Tiny fleet, huge expectations
Tesla’s robotaxi story is still in the “baby steps, but at least it’s walking” phase. The company says it now has 26 unsupervised vehicles operating, which is not exactly a city-wide takeover, but it is a real number — and in Tesla land, real numbers tend to matter more than the usual Elon-sized promises.
Why investors care
The whole bull case here is that Tesla is more than a car company. If robotaxis ever become meaningful, you’re talking about a second business that could be way more lucrative than selling EVs one by one. But for now, this is still a slow crawl, not a victory lap.

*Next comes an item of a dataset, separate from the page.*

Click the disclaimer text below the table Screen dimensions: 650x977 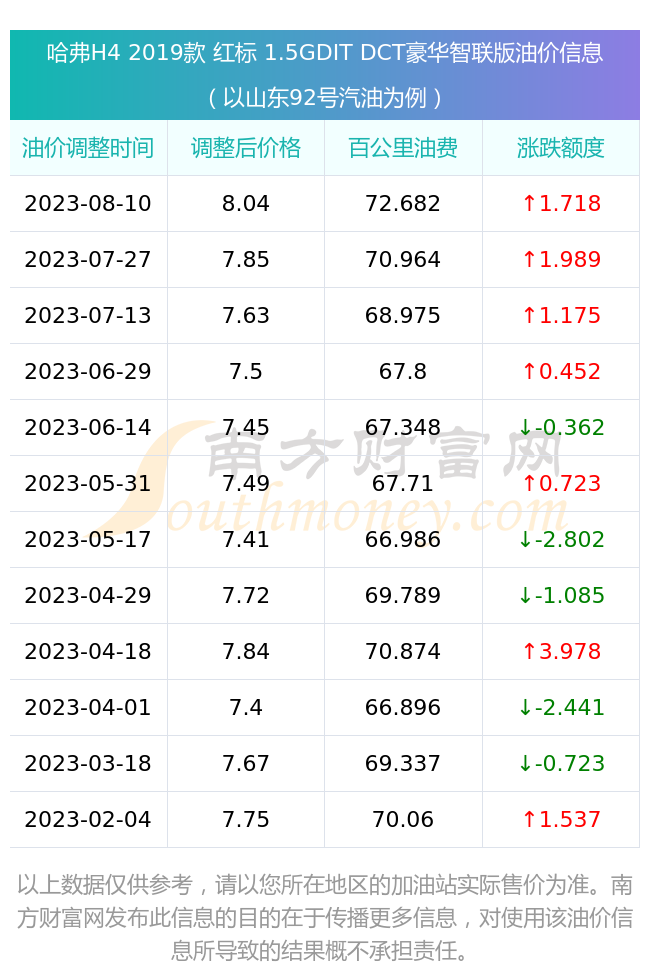pos(325,918)
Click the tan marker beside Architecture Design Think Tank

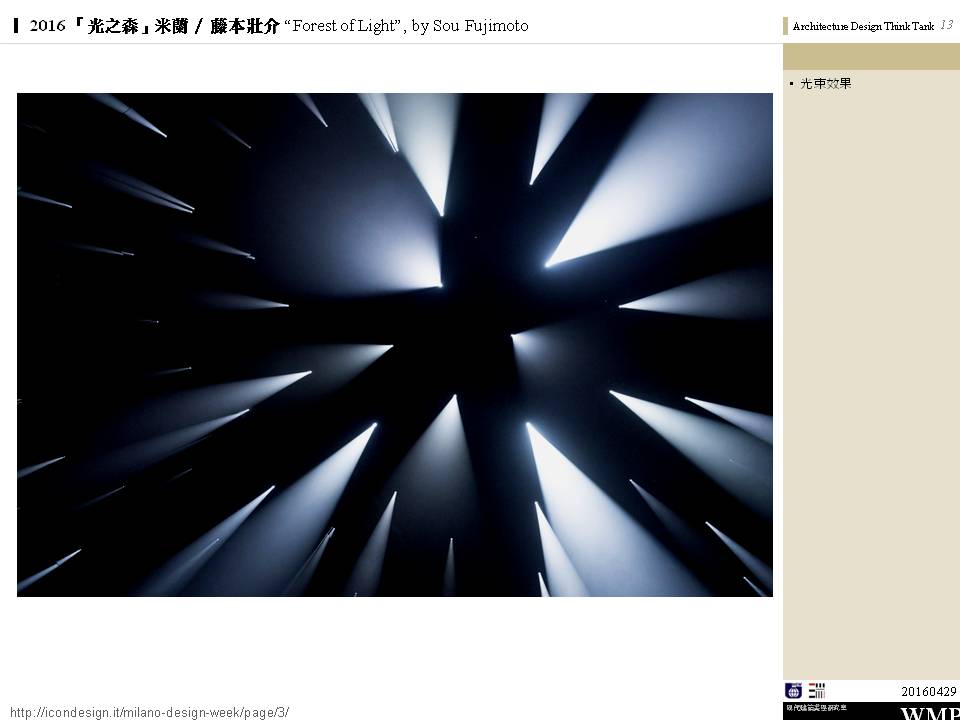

A few things to keep in mind:
- 26 vehicles is progress, but it’s still a tiny fleet
- “Unsupervised” is the key word — that’s the part investors are watching like hawks
- The pace matters, because every incremental rollout changes the odds that this becomes a real commercial product instead of just a demo reel
The bigger picture
Tesla has spent years selling the idea that autonomy is the next giant unlock. This update doesn’t prove the thesis, but it does keep the story alive. And for TSLA, that’s half the battle: staying in the game long enough for the market to believe the payoff might actually show up.
Big picture: this is still more “pilot stage” than “print money stage,” but Tesla finally has something tangible to point at — and that’s better than another glossy slide deck.